→ **TASK ITEM**
Set down the whole listing verbatim.

→ **RECORD EXCERPTS**
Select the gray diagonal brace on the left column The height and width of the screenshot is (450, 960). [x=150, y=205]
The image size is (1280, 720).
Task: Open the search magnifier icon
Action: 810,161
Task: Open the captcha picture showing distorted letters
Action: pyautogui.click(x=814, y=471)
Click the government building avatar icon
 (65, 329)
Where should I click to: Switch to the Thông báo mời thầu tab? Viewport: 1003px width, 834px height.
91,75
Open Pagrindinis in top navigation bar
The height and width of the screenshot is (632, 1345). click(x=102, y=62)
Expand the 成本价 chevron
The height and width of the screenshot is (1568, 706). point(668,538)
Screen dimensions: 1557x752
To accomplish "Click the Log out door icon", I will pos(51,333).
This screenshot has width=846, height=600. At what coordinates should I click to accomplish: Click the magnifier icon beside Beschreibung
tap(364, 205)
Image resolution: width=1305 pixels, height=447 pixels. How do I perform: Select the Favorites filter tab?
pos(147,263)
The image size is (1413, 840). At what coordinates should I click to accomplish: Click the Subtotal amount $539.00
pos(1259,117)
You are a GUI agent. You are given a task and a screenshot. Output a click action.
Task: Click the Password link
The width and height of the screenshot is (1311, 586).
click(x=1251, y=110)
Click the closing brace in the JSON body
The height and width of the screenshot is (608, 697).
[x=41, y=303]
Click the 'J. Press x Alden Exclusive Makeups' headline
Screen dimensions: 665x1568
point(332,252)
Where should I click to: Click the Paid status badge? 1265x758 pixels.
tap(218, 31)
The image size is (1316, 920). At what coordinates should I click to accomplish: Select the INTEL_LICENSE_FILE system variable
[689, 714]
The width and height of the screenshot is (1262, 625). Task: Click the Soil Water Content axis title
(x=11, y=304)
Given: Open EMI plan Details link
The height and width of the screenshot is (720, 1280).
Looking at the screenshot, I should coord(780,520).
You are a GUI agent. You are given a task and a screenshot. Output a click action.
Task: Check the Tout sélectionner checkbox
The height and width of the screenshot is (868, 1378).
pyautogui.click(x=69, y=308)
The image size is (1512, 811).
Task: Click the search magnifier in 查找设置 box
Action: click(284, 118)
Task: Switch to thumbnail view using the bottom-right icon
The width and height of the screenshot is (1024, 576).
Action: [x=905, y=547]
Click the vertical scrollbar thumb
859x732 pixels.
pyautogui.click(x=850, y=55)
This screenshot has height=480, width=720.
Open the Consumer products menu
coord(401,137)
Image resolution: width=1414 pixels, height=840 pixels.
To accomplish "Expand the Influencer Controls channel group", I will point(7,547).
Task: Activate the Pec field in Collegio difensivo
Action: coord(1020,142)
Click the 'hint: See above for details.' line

→ **COMPLETED EXERCISE**
Select the gray diagonal brace on the left column The height and width of the screenshot is (450, 960). [x=150, y=205]
The image size is (1280, 720).
Task: Open the search magnifier icon
Action: 810,161
Task: Open the captcha picture showing distorted letters
Action: pyautogui.click(x=814, y=471)
Click the government building avatar icon
 (65, 329)
Where should I click to: Switch to the Thông báo mời thầu tab? Viewport: 1003px width, 834px height.
91,75
Open Pagrindinis in top navigation bar
The height and width of the screenshot is (632, 1345). click(x=102, y=62)
Expand the 成本价 chevron
The height and width of the screenshot is (1568, 706). point(668,538)
Screen dimensions: 1557x752
To accomplish "Click the Log out door icon", I will pos(51,333).
This screenshot has width=846, height=600. At what coordinates should I click to accomplish: Click the magnifier icon beside Beschreibung
tap(364, 205)
Image resolution: width=1305 pixels, height=447 pixels. How do I perform: Select the Favorites filter tab?
pos(147,263)
The image size is (1413, 840). At what coordinates should I click to accomplish: Click the Subtotal amount $539.00
pos(1259,117)
You are a GUI agent. You are given a task and a screenshot. Output a click action.
Task: Click the Password link
The width and height of the screenshot is (1311, 586).
click(x=1251, y=110)
Click the closing brace in the JSON body
The height and width of the screenshot is (608, 697).
[x=41, y=303]
Click the 'J. Press x Alden Exclusive Makeups' headline
Screen dimensions: 665x1568
point(332,252)
Where should I click to: Click the Paid status badge? 1265x758 pixels.
tap(218, 31)
The image size is (1316, 920). At what coordinates should I click to accomplish: Select the INTEL_LICENSE_FILE system variable
[689, 714]
The width and height of the screenshot is (1262, 625). Task: Click the Soil Water Content axis title
(x=11, y=304)
Given: Open EMI plan Details link
The height and width of the screenshot is (720, 1280).
Looking at the screenshot, I should coord(780,520).
You are a GUI agent. You are given a task and a screenshot. Output a click action.
Task: Check the Tout sélectionner checkbox
The height and width of the screenshot is (868, 1378).
pyautogui.click(x=69, y=308)
The image size is (1512, 811).
Task: Click the search magnifier in 查找设置 box
Action: click(284, 118)
Task: Switch to thumbnail view using the bottom-right icon
The width and height of the screenshot is (1024, 576).
Action: [x=905, y=547]
Click the vertical scrollbar thumb
859x732 pixels.
pyautogui.click(x=850, y=55)
This screenshot has height=480, width=720.
Open the Consumer products menu
coord(401,137)
Image resolution: width=1414 pixels, height=840 pixels.
To accomplish "Expand the Influencer Controls channel group", I will point(7,547).
Task: Activate the Pec field in Collegio difensivo
Action: coord(1020,142)
Click the 'hint: See above for details.' line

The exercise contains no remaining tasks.